# Exercise prompt
Reproduce the records verbatim from their first line through the line containing "click(445, 240)", including that line.

# Records for processing

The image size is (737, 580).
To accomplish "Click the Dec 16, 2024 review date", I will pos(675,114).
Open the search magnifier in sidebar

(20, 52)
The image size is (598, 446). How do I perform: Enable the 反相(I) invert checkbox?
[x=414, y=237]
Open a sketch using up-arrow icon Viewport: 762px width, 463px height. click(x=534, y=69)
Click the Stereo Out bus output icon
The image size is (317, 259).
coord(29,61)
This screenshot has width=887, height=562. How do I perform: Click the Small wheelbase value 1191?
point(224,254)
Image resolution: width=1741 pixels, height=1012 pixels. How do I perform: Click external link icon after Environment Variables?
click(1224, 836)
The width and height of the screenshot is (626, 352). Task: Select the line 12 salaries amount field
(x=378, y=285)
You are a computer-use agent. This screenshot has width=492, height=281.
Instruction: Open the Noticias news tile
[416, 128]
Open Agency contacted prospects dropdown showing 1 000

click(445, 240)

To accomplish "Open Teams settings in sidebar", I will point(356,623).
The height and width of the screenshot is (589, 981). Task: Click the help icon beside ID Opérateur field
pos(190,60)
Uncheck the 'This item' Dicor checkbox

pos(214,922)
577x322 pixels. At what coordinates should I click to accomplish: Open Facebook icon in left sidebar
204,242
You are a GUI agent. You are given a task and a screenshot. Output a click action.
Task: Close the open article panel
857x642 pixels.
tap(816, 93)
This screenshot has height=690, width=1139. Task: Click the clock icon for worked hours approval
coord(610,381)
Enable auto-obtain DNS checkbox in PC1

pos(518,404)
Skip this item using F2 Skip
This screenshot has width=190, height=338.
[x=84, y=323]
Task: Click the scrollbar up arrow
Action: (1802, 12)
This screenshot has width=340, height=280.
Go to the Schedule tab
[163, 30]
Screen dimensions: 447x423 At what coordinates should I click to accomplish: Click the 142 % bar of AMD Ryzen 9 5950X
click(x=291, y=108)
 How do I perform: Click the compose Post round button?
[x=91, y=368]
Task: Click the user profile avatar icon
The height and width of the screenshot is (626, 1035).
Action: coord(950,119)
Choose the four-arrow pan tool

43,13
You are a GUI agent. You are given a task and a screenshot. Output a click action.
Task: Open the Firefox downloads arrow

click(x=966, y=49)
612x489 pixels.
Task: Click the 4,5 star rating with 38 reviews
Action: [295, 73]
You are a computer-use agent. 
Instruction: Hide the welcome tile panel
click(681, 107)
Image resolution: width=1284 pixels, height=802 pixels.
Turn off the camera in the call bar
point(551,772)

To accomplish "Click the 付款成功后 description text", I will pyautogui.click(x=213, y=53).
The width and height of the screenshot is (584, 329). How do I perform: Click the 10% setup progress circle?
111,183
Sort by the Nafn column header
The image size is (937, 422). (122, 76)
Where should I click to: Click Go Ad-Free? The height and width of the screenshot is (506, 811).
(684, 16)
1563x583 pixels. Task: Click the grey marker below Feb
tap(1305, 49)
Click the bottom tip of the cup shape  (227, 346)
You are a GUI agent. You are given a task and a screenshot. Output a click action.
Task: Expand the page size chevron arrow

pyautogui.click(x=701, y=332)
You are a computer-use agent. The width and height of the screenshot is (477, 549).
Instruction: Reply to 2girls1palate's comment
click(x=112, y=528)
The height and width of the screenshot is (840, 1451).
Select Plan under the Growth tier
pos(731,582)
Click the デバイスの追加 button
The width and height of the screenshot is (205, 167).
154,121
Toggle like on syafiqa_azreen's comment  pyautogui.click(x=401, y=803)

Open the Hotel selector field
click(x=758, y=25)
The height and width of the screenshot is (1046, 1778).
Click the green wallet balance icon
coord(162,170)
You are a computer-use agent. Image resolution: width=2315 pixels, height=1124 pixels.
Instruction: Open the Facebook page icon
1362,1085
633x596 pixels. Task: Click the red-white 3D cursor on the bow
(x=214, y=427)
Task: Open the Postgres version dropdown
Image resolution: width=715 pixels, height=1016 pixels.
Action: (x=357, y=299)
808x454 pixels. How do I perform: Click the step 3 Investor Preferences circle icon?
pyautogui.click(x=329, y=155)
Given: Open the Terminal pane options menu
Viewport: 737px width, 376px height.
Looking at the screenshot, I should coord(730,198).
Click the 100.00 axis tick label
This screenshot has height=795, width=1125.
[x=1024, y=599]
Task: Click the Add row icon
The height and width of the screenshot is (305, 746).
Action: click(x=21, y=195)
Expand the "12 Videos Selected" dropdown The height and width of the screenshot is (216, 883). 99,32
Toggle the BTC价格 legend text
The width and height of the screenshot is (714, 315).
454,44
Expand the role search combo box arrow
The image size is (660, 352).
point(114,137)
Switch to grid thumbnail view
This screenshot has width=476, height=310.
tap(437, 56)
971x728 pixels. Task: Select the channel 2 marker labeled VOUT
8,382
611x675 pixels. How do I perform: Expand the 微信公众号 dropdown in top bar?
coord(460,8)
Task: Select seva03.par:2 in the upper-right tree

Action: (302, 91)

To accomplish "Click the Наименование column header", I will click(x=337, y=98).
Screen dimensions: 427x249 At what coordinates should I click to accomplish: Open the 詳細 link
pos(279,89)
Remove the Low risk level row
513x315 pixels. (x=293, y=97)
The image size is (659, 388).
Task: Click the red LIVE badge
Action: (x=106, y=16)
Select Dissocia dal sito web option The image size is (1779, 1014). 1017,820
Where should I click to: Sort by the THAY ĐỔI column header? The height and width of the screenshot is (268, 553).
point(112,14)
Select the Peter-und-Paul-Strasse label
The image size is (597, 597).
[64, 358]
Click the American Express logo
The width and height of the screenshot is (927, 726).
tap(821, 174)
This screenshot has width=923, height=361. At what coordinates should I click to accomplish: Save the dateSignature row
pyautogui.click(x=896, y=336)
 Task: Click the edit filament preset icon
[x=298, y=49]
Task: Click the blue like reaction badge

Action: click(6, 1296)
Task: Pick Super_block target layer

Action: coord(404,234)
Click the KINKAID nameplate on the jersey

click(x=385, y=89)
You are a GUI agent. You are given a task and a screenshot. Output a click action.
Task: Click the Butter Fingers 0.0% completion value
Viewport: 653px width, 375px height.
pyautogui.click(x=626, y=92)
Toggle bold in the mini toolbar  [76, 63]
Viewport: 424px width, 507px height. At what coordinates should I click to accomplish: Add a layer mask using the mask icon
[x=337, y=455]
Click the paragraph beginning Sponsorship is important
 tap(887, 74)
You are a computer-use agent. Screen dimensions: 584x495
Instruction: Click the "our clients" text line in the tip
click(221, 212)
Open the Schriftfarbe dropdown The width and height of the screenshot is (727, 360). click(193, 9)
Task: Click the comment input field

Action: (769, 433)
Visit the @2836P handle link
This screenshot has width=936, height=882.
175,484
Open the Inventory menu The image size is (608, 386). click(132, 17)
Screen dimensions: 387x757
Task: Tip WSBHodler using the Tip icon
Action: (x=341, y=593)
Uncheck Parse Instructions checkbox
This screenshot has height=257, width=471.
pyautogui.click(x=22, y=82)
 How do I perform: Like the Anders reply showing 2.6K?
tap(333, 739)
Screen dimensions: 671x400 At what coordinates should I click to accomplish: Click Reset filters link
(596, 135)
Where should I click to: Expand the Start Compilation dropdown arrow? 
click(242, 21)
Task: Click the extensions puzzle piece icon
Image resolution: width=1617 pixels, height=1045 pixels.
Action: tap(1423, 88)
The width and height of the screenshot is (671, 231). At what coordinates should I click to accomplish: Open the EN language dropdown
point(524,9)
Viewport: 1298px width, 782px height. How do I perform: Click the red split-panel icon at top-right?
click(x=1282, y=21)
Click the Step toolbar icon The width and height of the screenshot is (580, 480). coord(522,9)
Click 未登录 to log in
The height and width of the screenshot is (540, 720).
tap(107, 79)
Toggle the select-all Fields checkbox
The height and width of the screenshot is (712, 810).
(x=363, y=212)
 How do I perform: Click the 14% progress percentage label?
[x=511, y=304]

# Solution to the problem
The image size is (737, 580).
To accomplish "Click the Dec 16, 2024 review date", I will pos(675,114).
Open the search magnifier in sidebar

(20, 52)
The image size is (598, 446). How do I perform: Enable the 反相(I) invert checkbox?
[x=414, y=237]
Open a sketch using up-arrow icon Viewport: 762px width, 463px height. click(x=534, y=69)
Click the Stereo Out bus output icon
The image size is (317, 259).
coord(29,61)
This screenshot has width=887, height=562. How do I perform: Click the Small wheelbase value 1191?
point(224,254)
Image resolution: width=1741 pixels, height=1012 pixels. How do I perform: Click external link icon after Environment Variables?
click(1224, 836)
The width and height of the screenshot is (626, 352). Task: Select the line 12 salaries amount field
(x=378, y=285)
You are a computer-use agent. This screenshot has width=492, height=281.
Instruction: Open the Noticias news tile
[416, 128]
Open Agency contacted prospects dropdown showing 1 000

click(445, 240)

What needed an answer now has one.